Report how many lines in the rows below contain the string "screenshot", treating uppercase and lowercase as distinct. Give only the number.

Text and element pointing records:
____________________
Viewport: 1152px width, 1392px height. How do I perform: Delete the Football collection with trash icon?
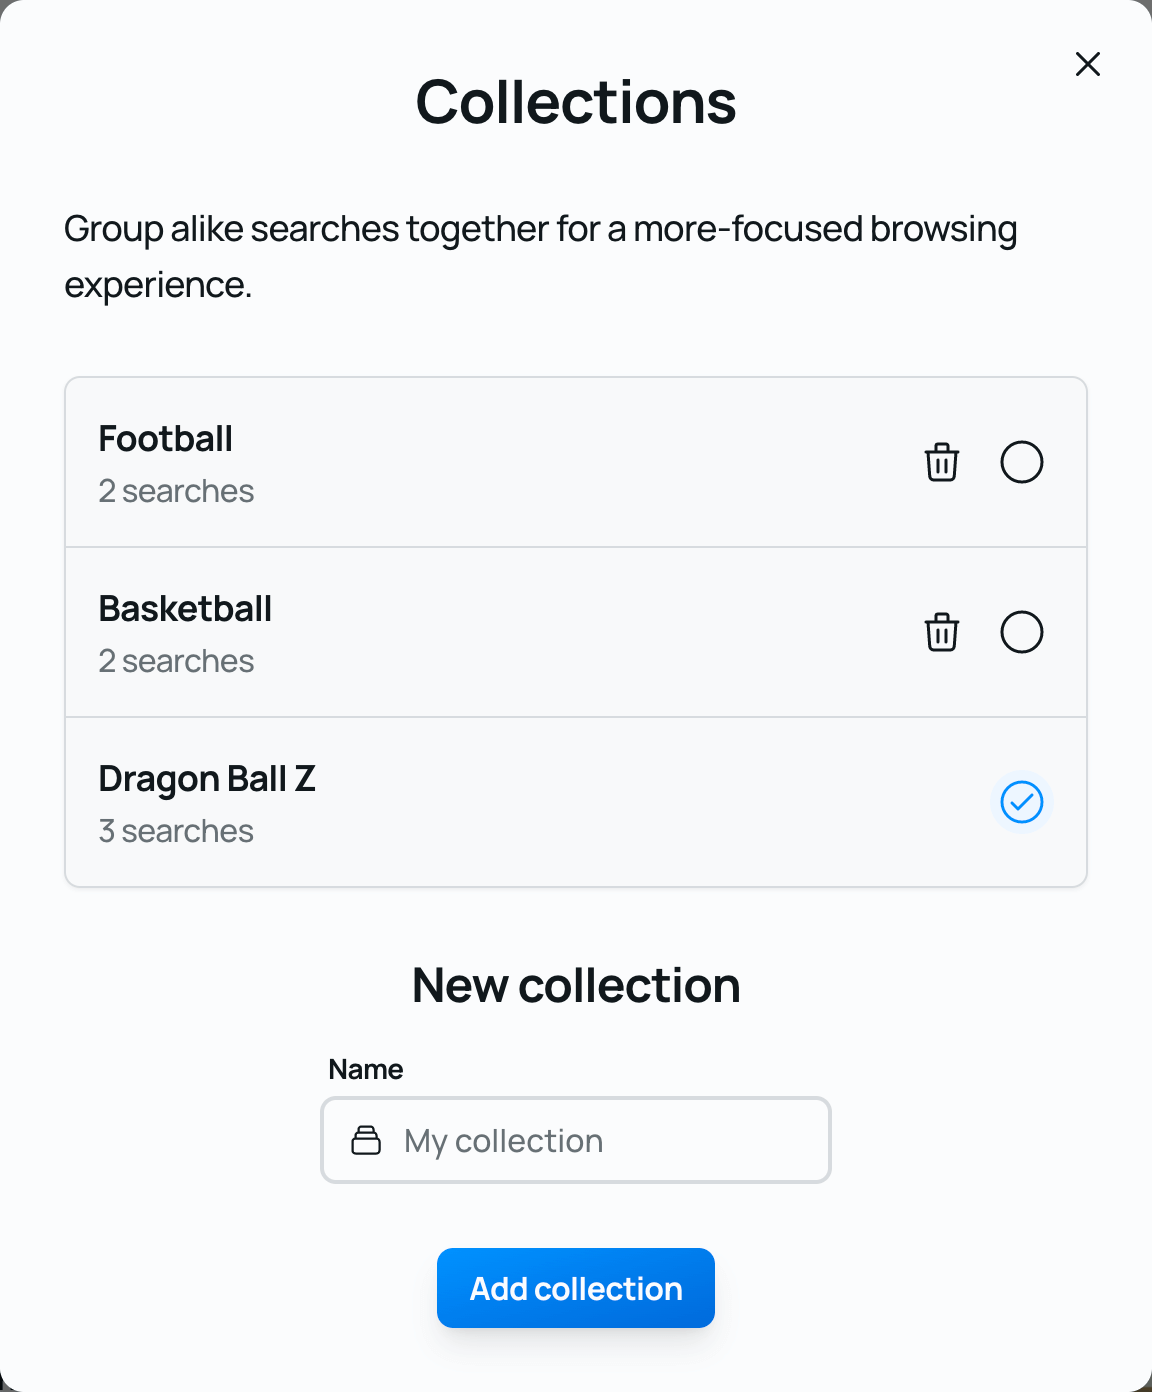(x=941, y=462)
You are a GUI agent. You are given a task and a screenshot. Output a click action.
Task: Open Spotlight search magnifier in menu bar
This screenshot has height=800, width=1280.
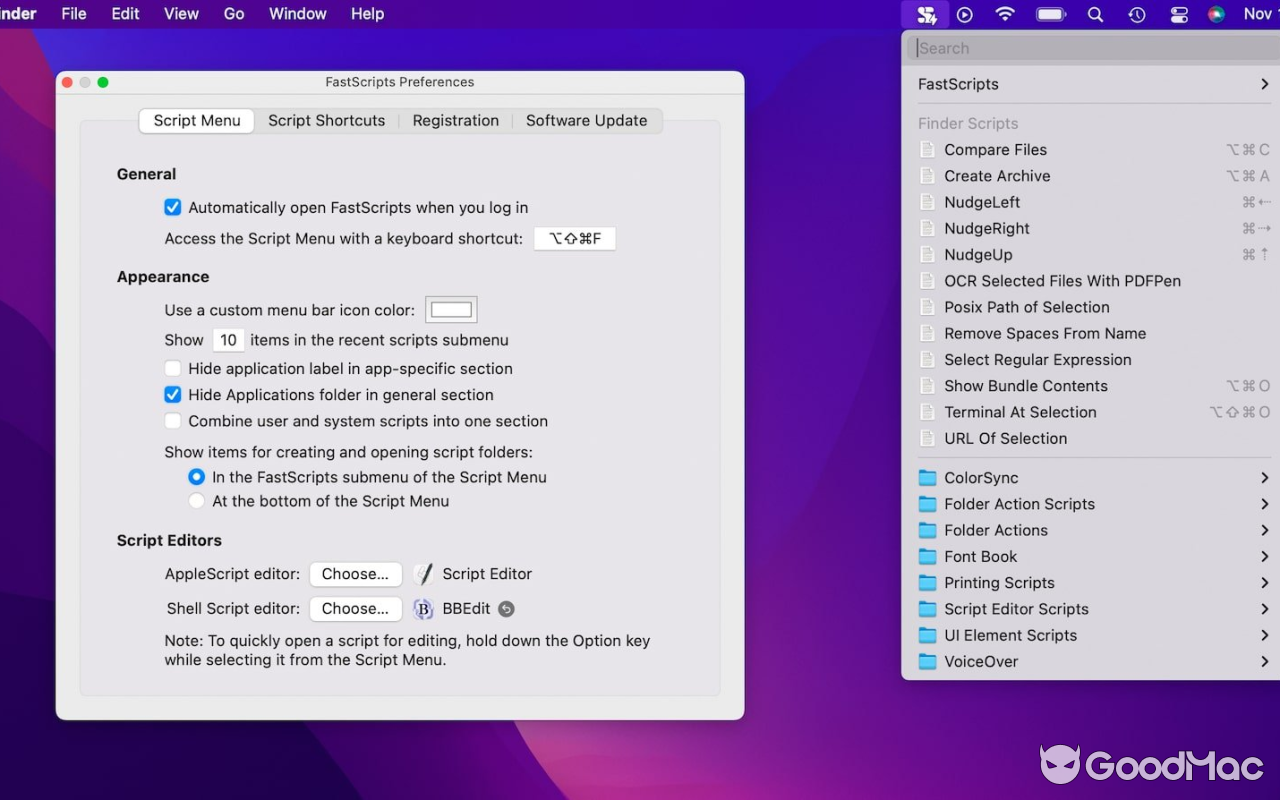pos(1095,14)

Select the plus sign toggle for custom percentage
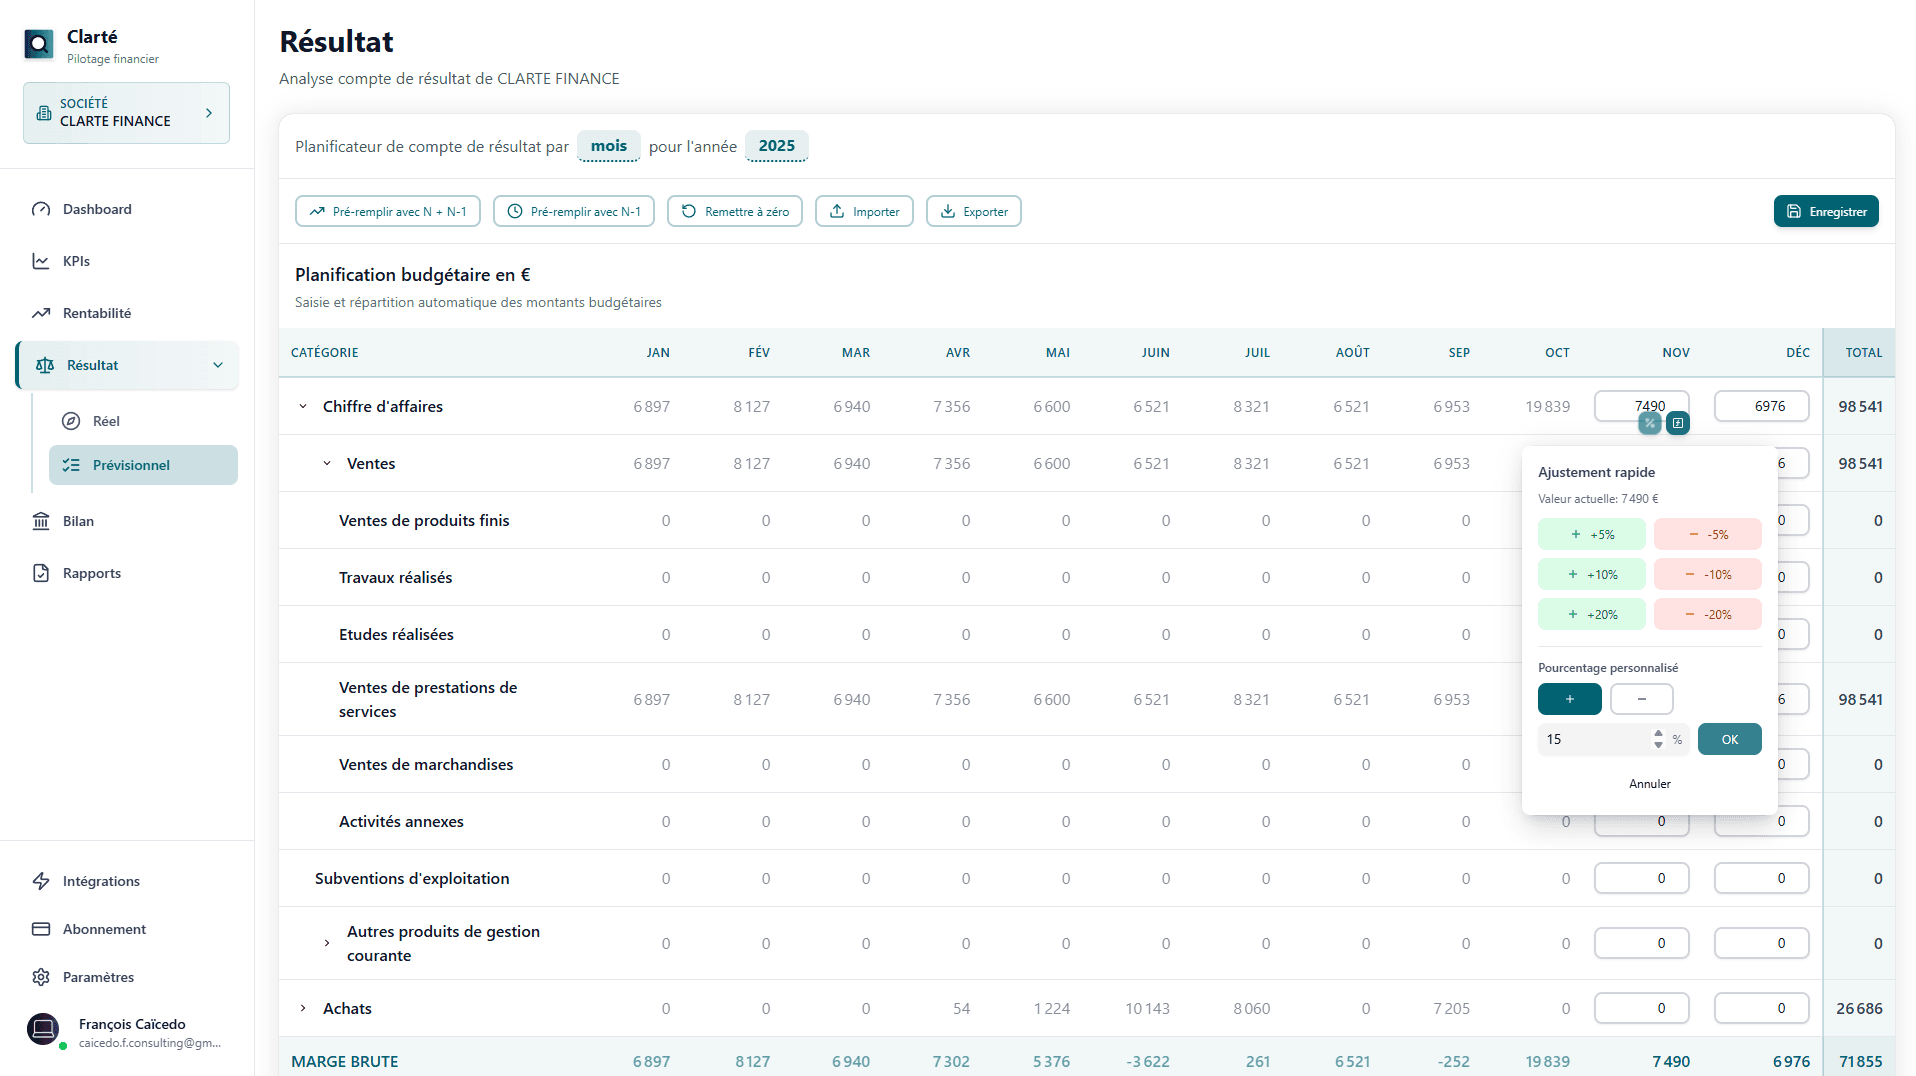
____________________
ANSWER TO THIS TASK | 2